Wireless sensor networks (WSN) are event based systems that rely on the collective effort of densely
deployed several microsensor nodes which continuously observe physical phenomenon. The main objective
of the WSN is to reliably detect/estimate event features from the collective information provided by sensor
nodes. Therefore, the energy and hence processing constraints of small wireless sensor nodes are overcome
by this collective sensing notion which is realized via their networked deployment. While the collaborative
nature of the WSN brings significant advantages over traditional sensing, the spatio-temporal correlation
among the sensor observations is another significant and unique characteristic of the WSN which can be
exploited to drastically enhance the overall network performance. The characteristics of the correlation
in the WSN can be summarized as follows:
– Spatial Correlation: Typical WSN applications require spatially dense sensor deployment in order to
achieve satisfactory coverage [1]. As a result, multiple sensors record information about a single event
in the sensor field. Due to high density in the network topology, spatially proximal sensor observations
are highly correlated with the degree of correlation increasing with decreasing internode separation.

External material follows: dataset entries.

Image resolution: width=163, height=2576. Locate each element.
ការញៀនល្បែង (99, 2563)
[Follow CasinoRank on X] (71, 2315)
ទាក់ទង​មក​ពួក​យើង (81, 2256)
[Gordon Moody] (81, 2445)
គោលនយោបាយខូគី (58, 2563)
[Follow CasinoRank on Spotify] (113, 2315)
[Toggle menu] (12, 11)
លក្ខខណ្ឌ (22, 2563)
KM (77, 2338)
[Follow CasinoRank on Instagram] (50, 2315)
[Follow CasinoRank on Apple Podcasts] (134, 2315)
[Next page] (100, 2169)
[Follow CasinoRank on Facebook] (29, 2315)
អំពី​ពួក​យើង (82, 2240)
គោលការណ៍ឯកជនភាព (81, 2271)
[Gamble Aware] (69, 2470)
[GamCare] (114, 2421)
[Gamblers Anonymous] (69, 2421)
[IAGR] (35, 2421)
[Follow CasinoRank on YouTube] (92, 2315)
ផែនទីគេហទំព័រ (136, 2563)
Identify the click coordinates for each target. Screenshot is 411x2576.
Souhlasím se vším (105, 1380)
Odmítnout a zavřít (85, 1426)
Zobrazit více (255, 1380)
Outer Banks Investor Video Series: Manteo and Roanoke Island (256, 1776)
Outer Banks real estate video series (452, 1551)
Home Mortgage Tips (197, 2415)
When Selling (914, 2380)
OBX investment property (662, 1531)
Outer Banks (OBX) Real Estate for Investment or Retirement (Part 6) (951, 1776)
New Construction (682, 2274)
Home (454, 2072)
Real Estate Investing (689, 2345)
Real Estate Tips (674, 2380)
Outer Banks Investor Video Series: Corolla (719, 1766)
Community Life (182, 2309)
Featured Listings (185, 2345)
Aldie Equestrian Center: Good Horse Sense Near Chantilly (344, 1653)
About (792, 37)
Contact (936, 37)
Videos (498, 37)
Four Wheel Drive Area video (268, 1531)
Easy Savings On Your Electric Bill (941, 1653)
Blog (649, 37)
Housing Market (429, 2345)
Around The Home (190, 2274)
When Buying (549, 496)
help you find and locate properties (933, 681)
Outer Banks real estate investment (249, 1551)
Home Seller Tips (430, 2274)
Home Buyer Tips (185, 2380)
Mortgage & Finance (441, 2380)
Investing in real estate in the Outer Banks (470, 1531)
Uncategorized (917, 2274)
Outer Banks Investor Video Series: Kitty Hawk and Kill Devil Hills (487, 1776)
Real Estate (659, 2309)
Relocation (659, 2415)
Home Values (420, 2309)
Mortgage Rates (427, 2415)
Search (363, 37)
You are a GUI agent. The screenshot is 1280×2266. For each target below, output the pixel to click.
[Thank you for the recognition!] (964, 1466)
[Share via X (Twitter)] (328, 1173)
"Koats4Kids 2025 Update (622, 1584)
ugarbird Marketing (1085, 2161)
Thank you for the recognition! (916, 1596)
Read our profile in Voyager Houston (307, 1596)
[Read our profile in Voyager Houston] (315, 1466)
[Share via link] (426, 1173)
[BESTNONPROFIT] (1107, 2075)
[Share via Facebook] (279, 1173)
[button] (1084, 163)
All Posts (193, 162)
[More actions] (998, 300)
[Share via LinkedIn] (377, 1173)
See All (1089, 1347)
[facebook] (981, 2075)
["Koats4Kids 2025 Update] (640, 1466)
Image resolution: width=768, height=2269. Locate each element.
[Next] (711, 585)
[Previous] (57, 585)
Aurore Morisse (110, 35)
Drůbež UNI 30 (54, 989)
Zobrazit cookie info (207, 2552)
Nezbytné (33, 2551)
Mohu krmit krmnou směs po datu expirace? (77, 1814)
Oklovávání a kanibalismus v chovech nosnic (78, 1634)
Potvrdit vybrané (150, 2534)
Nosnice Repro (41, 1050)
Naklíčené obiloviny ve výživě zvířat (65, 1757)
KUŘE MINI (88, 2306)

– Temporal Correlation: Some of the WSN applications such as event tracking may require sensor nodes
to periodically perform observation and transmission of the sensed event features. The nature of the
energy-radiating physical phenomenon constitutes the temporal correlation between each consecutive
observation of a sensor node [7]. The degree of correlation between consecutive sensor measurements
may vary according to the temporal variation characteristics of the phenomenon.